** Opening EXTRACTED DATA block **

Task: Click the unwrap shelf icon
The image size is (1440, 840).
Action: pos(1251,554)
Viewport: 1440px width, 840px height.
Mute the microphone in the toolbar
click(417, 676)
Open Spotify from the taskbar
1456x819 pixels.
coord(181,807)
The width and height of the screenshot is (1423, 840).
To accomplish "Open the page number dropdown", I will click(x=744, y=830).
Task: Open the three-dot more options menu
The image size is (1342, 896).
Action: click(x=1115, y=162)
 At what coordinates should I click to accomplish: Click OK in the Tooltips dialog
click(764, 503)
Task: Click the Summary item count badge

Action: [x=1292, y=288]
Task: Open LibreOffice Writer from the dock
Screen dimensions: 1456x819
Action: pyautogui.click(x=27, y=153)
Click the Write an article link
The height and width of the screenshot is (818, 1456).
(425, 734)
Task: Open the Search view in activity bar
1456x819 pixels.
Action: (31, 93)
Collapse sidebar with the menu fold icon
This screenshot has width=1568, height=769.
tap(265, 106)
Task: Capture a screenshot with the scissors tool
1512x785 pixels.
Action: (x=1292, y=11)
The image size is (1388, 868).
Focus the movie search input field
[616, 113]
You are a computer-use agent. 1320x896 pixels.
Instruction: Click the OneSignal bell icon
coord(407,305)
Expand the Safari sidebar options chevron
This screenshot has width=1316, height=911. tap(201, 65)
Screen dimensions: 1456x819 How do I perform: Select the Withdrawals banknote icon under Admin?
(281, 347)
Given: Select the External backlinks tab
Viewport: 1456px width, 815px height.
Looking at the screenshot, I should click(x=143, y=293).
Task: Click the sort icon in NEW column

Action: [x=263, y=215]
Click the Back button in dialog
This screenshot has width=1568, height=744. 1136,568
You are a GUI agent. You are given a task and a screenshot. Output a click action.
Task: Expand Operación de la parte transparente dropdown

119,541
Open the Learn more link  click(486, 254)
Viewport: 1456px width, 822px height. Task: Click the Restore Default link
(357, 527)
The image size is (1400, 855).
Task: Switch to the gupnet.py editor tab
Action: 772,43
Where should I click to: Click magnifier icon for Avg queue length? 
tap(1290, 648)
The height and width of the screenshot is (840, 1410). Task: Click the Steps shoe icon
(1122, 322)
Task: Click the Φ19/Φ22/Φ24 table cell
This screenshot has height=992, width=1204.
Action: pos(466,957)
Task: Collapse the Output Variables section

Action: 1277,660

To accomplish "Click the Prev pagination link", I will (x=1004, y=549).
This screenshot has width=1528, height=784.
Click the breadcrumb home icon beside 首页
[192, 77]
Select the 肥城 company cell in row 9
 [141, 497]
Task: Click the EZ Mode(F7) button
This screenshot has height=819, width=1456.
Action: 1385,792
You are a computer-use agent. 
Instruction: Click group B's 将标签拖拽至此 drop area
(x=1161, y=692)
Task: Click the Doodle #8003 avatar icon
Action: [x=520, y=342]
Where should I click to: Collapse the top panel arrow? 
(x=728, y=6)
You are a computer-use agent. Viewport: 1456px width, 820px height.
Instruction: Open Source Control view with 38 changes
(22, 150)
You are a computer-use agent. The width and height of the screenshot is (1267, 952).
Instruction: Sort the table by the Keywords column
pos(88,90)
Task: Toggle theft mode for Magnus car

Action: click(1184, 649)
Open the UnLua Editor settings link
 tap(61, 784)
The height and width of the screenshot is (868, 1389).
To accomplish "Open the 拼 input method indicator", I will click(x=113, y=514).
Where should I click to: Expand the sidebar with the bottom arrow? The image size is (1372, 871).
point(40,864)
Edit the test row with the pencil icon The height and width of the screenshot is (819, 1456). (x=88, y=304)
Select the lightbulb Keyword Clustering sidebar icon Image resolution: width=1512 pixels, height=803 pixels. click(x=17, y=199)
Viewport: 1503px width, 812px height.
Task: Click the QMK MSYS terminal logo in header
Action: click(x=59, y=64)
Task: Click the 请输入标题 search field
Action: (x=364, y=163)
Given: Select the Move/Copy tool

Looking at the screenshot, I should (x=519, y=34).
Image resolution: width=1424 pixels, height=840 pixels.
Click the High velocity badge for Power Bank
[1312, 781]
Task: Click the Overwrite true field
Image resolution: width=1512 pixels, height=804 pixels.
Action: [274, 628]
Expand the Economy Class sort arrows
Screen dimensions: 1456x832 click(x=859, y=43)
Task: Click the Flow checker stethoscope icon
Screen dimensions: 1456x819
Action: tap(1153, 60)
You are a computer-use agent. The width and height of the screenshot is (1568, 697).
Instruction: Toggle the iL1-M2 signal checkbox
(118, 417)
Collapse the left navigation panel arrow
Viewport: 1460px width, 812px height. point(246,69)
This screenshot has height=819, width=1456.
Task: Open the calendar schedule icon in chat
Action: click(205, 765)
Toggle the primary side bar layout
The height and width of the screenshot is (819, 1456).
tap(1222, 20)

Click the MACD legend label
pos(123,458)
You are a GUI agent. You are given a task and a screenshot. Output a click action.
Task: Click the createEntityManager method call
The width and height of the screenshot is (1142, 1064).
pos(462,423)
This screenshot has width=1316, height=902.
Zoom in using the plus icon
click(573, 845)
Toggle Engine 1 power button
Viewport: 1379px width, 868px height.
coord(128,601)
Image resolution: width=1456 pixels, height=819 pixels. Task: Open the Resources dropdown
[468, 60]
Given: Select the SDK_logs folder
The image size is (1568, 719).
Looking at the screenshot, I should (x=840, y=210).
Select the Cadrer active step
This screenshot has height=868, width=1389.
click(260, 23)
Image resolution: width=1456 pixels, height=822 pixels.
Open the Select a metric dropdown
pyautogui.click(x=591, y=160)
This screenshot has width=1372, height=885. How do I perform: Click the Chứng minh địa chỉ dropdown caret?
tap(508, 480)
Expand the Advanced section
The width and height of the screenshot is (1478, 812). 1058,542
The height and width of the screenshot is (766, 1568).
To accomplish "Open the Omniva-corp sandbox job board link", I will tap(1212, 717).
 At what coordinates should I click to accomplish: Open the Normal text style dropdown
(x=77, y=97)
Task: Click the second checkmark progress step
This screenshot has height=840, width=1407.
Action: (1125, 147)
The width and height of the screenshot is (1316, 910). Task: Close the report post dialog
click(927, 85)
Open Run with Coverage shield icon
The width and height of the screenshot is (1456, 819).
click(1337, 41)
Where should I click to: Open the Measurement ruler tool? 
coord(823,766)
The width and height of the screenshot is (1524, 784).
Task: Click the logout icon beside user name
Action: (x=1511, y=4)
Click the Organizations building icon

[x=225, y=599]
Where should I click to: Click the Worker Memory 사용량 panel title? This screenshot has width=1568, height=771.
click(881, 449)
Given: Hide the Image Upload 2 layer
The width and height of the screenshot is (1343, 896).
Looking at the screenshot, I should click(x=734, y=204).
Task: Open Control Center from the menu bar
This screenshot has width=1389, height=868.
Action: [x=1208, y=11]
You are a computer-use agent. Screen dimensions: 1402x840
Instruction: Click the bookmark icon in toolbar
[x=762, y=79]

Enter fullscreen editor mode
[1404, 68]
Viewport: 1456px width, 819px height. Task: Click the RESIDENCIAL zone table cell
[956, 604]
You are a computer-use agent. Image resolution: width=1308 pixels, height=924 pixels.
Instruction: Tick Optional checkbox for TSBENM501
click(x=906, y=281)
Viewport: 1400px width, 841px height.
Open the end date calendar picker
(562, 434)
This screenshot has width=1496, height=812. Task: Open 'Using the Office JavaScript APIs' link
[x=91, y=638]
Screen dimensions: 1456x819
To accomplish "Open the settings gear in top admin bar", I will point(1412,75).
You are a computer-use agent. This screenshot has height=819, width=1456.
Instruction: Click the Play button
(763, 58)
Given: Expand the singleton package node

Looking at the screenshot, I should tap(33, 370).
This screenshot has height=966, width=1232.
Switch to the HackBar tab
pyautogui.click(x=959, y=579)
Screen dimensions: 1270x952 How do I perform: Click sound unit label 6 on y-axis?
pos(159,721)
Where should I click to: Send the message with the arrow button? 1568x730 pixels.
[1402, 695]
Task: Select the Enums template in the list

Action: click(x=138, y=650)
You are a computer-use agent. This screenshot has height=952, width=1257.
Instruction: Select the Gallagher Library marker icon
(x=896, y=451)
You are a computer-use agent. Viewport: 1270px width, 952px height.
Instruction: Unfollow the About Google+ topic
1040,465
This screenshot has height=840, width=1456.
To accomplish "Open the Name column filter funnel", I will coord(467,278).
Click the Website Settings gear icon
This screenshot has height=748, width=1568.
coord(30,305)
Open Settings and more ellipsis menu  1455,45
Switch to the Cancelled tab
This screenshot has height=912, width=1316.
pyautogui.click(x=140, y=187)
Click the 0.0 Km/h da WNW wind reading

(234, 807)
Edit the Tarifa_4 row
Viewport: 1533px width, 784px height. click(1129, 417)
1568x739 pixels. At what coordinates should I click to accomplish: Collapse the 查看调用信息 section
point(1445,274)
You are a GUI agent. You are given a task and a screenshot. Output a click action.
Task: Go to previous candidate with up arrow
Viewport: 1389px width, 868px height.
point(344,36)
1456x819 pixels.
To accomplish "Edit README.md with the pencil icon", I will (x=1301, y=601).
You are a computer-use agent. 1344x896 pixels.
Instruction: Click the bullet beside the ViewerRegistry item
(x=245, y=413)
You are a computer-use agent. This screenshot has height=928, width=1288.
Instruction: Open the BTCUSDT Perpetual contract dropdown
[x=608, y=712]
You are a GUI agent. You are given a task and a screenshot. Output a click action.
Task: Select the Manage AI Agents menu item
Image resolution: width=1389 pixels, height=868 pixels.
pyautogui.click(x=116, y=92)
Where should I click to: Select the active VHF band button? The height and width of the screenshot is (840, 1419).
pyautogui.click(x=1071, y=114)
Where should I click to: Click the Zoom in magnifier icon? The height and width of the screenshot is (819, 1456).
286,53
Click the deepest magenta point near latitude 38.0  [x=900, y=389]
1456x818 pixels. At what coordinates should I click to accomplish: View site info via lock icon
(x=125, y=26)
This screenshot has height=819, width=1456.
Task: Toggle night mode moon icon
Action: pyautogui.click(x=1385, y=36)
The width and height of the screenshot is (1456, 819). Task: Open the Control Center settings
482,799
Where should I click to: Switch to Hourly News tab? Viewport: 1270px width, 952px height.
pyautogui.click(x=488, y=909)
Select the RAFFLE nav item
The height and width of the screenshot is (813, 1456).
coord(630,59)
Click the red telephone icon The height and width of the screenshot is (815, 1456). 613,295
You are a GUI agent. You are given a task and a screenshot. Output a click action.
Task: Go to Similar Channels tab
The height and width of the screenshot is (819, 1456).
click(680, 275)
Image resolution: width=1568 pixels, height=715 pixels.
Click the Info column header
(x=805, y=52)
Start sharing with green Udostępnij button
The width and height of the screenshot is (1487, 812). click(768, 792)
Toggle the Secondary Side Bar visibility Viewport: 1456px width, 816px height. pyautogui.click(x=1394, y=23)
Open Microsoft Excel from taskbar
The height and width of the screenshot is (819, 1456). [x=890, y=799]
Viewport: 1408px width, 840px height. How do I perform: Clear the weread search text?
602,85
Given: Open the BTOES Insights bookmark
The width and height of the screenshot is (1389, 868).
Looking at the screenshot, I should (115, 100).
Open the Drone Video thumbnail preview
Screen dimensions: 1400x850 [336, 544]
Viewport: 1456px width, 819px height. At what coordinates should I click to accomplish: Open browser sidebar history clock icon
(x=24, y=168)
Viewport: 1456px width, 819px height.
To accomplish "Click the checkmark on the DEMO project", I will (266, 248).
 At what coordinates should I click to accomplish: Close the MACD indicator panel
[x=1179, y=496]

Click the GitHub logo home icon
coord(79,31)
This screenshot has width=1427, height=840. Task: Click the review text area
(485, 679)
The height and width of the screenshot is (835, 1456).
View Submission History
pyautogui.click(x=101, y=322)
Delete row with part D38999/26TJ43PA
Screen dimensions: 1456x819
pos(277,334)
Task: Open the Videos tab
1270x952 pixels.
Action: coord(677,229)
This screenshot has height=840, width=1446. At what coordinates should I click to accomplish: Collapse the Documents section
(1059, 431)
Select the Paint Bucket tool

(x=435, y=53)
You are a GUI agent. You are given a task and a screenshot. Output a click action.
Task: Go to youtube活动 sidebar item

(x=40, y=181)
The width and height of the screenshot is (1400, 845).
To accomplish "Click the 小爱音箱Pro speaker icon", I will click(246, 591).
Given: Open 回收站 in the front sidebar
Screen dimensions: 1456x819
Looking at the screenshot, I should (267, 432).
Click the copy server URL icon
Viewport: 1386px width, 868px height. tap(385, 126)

** Closing EXTRACTED DATA block **

Note every line of the records that holds the word "checkmark", and copy it.

Task: Click the second checkmark progress step
To accomplish "Click the checkmark on the DEMO project", I will (266, 248).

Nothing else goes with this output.